The April 4,1983, submittal states that the safety / relief valve discharge loadings (forcing function) were developed utilizing Stone & Webster's in-house computer programs, STEHAM and WATAIR.

It also states that the STEHAM program was benchmarked to RELAPS/M001 and compared to EPRI test data. To allow for an evaluation of the analysis, identify the important parameters and the rationale for their selection.

This should include a description of the method used to generate fluid pressures and moments over time, and how the program calculates resulting fluid forces on the system. Fluid conditions assumed for the analysis should be provided such as peak pressure, pressurization data, back pressure, temperature, fluid range, and number and type of valves actuated.

Because the ASE Code requires derating of the safety valves to 90% of expected flow capacity, the safety valve analysis should be based on 111%

of flow rating, unless otherwise justified.

Information should be provided explaining how the derating of the safety valves was handled and the method used to establish flow rates for the safeif valves and PORVs in the analysis.

Maine Yankee Response The safety / relief valve discharge loadings (the forcing function) are developed utilizing SWEC's in-house computer programs, STEHAM, WATAIR, and WATSLUG. Attachment A provides a general description of the computer programs utilized for the development of the forcing function.

Table 1 shows thermal-hydraulic transient cases and associated important parameters considered in the analysis.

STEHAM program was utilized to develop force time histories for discharge piping due to the steam discharge of each safety / relief valve.
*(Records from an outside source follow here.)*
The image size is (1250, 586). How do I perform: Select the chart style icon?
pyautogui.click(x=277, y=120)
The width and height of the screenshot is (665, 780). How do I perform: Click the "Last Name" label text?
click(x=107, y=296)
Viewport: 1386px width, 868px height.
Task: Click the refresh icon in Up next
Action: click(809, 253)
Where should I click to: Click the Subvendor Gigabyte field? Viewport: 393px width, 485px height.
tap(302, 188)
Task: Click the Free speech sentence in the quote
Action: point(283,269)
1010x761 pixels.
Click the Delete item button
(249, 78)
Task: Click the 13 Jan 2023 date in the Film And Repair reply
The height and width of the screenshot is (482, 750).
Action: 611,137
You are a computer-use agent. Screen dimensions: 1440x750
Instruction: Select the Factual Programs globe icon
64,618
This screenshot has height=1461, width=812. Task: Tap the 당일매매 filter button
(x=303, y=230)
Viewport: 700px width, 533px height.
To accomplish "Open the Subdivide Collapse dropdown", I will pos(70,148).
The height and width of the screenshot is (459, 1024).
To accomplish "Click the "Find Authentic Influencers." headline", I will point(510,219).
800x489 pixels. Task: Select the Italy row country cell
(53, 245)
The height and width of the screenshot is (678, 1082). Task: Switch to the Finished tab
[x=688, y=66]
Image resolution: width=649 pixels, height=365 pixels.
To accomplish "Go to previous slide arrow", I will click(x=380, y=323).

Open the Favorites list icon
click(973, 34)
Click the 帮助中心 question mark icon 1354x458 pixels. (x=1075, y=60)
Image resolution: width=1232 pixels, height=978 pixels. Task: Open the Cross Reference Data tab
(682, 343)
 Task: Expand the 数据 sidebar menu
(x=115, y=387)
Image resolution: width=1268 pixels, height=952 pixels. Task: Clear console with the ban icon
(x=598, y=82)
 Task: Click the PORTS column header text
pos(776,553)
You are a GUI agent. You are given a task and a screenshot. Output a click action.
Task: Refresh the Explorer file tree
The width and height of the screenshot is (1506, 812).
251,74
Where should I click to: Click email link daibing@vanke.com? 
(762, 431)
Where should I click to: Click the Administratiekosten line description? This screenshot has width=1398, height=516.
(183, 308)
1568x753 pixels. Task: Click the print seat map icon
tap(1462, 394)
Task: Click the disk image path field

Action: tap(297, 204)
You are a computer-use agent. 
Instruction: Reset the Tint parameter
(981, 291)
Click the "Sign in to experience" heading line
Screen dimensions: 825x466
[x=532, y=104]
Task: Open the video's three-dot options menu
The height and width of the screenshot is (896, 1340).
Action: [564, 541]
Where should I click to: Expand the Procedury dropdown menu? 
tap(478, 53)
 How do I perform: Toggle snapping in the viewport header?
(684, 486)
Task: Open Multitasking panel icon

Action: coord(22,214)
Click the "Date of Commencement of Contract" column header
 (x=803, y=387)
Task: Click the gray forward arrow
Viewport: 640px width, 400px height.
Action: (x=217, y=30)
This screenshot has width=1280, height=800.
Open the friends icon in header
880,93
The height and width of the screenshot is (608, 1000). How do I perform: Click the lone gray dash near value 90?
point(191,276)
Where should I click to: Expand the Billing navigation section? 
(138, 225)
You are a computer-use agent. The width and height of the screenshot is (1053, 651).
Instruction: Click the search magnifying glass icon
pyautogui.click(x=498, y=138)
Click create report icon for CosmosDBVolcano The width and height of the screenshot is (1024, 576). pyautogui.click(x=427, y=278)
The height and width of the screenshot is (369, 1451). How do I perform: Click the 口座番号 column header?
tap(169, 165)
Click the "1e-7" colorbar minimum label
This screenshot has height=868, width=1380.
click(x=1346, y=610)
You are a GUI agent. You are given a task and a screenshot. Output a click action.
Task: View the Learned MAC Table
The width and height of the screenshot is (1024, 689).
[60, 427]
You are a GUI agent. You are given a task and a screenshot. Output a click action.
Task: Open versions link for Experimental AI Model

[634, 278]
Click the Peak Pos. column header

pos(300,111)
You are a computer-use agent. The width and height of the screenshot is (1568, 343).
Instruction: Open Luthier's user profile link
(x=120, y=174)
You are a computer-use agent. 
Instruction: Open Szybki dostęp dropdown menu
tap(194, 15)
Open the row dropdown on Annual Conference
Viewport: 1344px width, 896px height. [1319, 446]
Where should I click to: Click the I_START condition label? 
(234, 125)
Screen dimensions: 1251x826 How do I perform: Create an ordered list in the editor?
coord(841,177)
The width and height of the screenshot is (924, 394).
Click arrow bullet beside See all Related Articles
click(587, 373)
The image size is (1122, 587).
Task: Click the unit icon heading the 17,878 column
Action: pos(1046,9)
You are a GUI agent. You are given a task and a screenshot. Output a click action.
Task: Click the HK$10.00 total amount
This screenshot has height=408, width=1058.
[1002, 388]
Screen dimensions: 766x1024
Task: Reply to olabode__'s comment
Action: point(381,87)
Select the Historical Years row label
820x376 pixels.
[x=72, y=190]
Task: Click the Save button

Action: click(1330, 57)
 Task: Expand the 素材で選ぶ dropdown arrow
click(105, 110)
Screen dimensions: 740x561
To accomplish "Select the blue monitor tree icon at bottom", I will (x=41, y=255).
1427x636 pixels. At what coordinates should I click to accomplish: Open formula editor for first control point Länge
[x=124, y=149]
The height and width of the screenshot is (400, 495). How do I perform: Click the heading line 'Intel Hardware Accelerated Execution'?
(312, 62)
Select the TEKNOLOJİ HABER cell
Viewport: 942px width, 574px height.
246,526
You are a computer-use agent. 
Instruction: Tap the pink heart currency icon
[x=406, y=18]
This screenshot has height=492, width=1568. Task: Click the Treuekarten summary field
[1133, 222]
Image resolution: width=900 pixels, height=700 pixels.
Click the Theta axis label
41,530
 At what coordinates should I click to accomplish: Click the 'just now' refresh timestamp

Three fluid transient cases, i.e., relief valve opening, safety valve opening with relief valves closed, and safety valve opening considering the time delay between relief and safety valve opening, were analyzed. The two relief valves were considered to open simultaneously, while the three safety valves were considered to open sequentially in a time interval

-consistent with pressurizer rise rate and the set pressure of the individual valves.

WATAIR program was utilized to develop the fluid forcing functions for the potential case of water discharge through relief valves (low temperature cold overpressurization LTOP). The program handles only one dimensional flow network with uniform diameter. Since the piping model involves different pipe sizes, a conservative flow diameter was established by modeling the piping system with the largest diameter while keeping the other parameters as given, such as the piping segment lengths, flow rate and other operating parameters. The water discharge from each relief valve was combined at the common entry point to maximize forces in the discharge piping as applicable.

4 The unusual transition case, from saturated steam discharge to continuous subcooled water discharge through the relief valves, due to extended high pressure safety injection event (HPSI), was also considered.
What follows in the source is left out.